He wants to lay the foundation for tomorrow's resistant spruce trees

One of the spruce tree's main enemies is the pathogenic fungus root rot. In Sweden, this fungus causes extensive damage to forest every year, particularly to spruce trees, by breaking down the roots and trunk of the host tree. In his doctoral project, Isak is trying to understand how spruce trees defend themselves against such attacks by studying which genes in spruce trees control important protective mechanisms and how they can contribute to the tree's resistance.

He is a biotechnology engineer, but his interest in biology is very broad. While studying plant biotechnology at Umeå University, his interest in molecular biology deepened.

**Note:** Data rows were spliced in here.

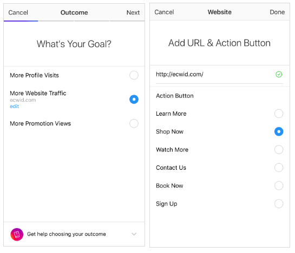Tap Next on the Outcome screen
Screen dimensions: 295x253
(133, 12)
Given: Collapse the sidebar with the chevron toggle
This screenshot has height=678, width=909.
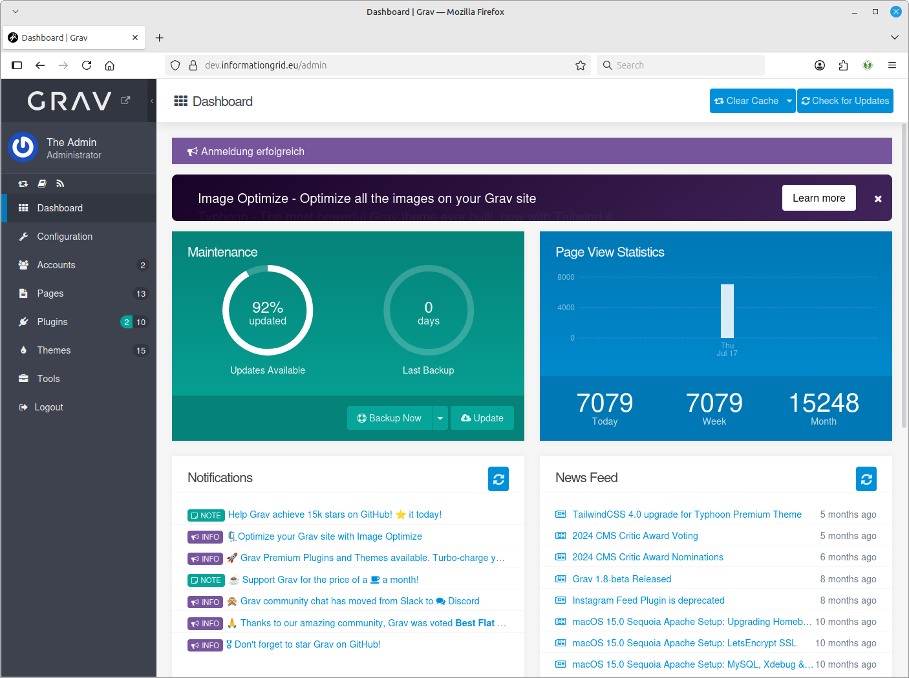Looking at the screenshot, I should tap(152, 101).
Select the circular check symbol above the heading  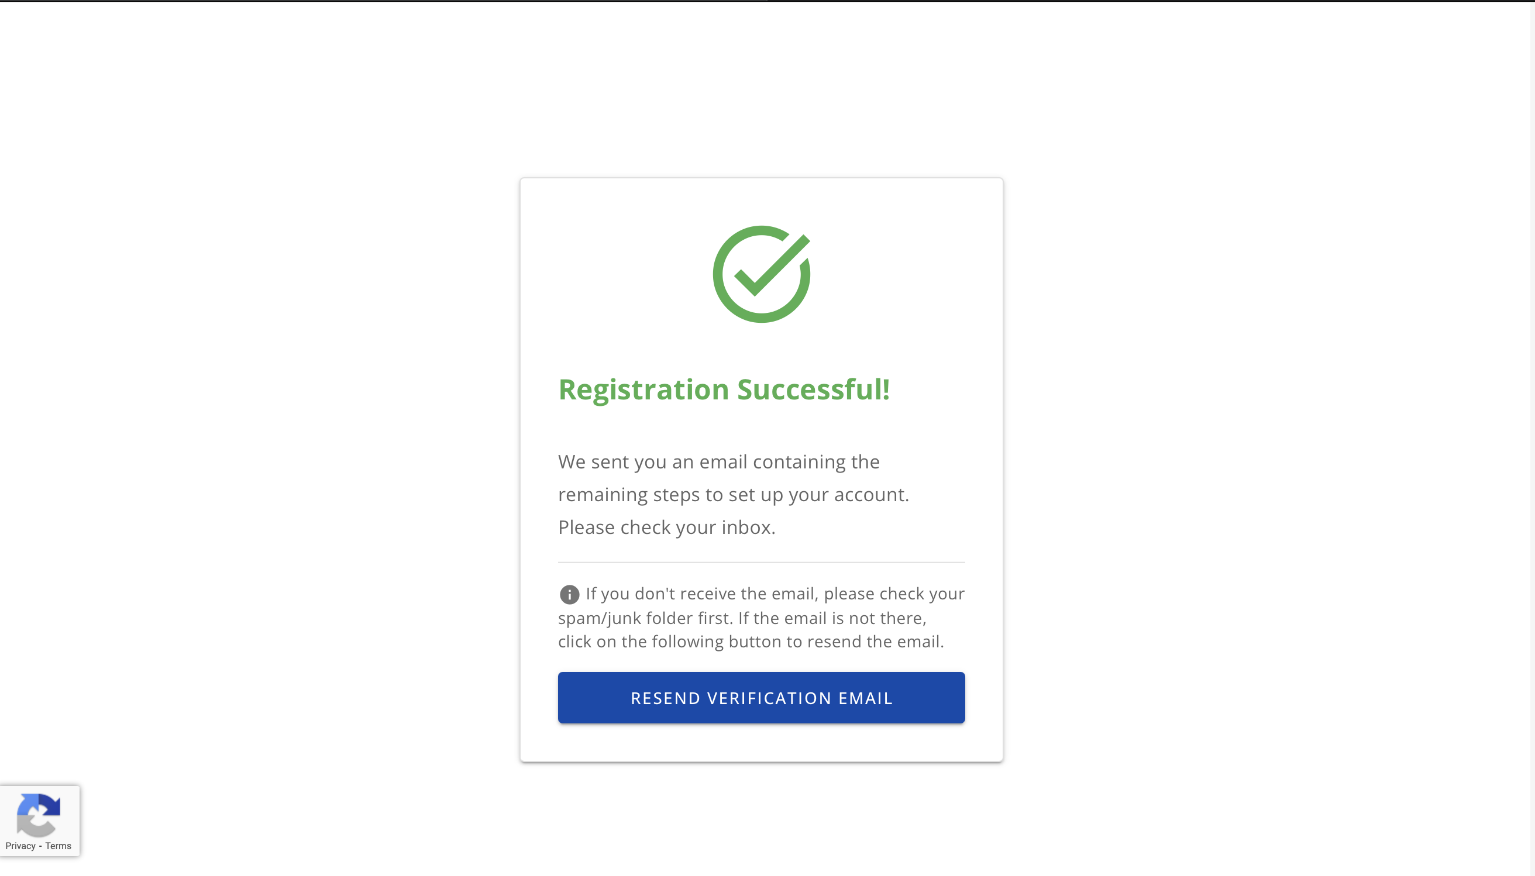(761, 273)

A tip from a friend and a series of coincidences led him to studying spruce and root rot.

‒ I applied and now I'm here, says Isak Ingerholt, continuing:

‒ I thought it would be exciting to try to understand how the ancient interaction between spruce and root rot works. The project is mainly basic research, but it has direct potential to be useful in spruce breeding programmes.

How does this contribute to breeding programs? 

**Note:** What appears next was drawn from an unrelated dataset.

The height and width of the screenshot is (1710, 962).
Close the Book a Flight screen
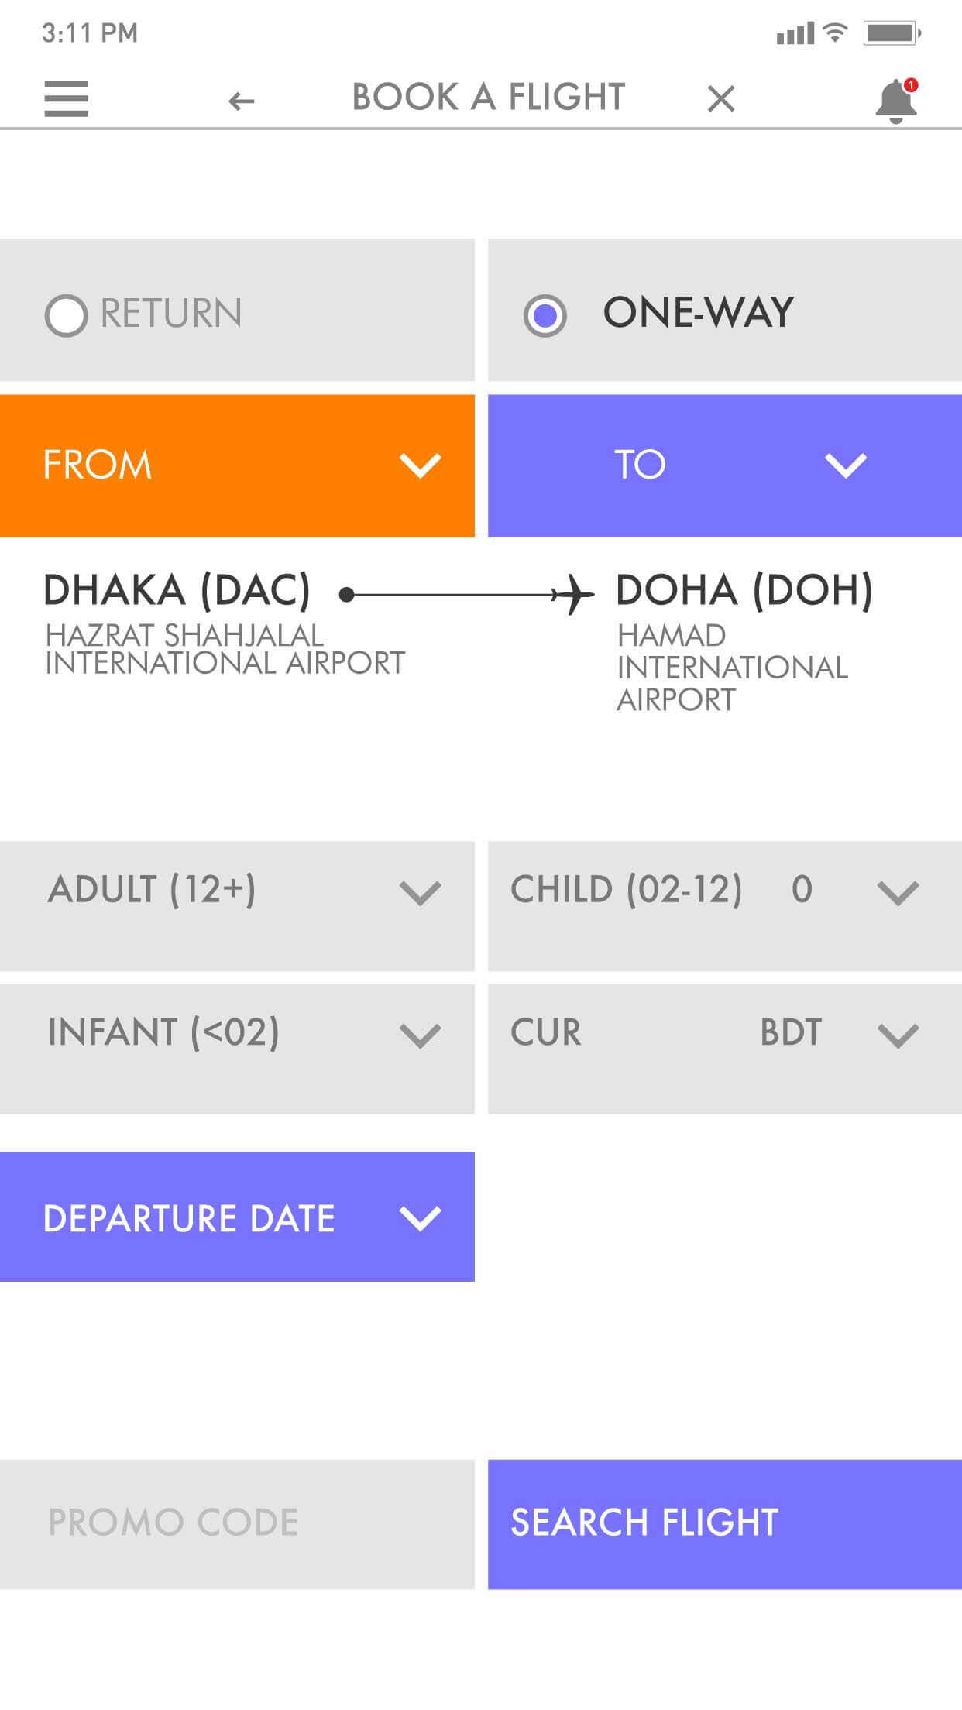tap(720, 98)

By studying how spruce trees defend themselves, we increase our understanding of which genes and gene variants contribute to increased resistance. Identified genetic characteristics enable a more controlled and effective selection of resistant trees. The results of my study, together with other research, can therefore contribute to the development of future spruce trees.

Revealing the spruce's defence strategy

To study the spruce's defence, Isak infects spruce trees with root rot fungus and then uses microscopy to observe how the tree forms barriers in its tissue to limit the spread of the fungus. He then takes samples to analyse which genes are activated and which molecules (metabolites) are formed. This creates a picture of the biological process behind the tree's defence. 

‒ At the same time, I am studying a small number of genes that have previously been identified as important for spruce resistance.

To find out whether the genetic difference leads to altered resistance to root rot, Isak is now studying spruce trees that have natural variants of these resistance genes. At the same time, genetically modified spruce trees with increased activity of the same genes are being used to better understand their function and role in defence.

The preliminary results point to interesting conclusions. When the inner bark (phloem) of the spruce is attacked, two defence barriers are formed, in simplified terms. One forms quickly and is a preliminary barrier, and one forms more slowly and is a more permanent barrier. The strength of the early barrier appears to be crucial to how effectively the spruce can limit the fungal attack. 

Isak is currently working on investigating specific genes, the significance of differences in proteins and variations in chemical profiles, and how this is reflected in resistance.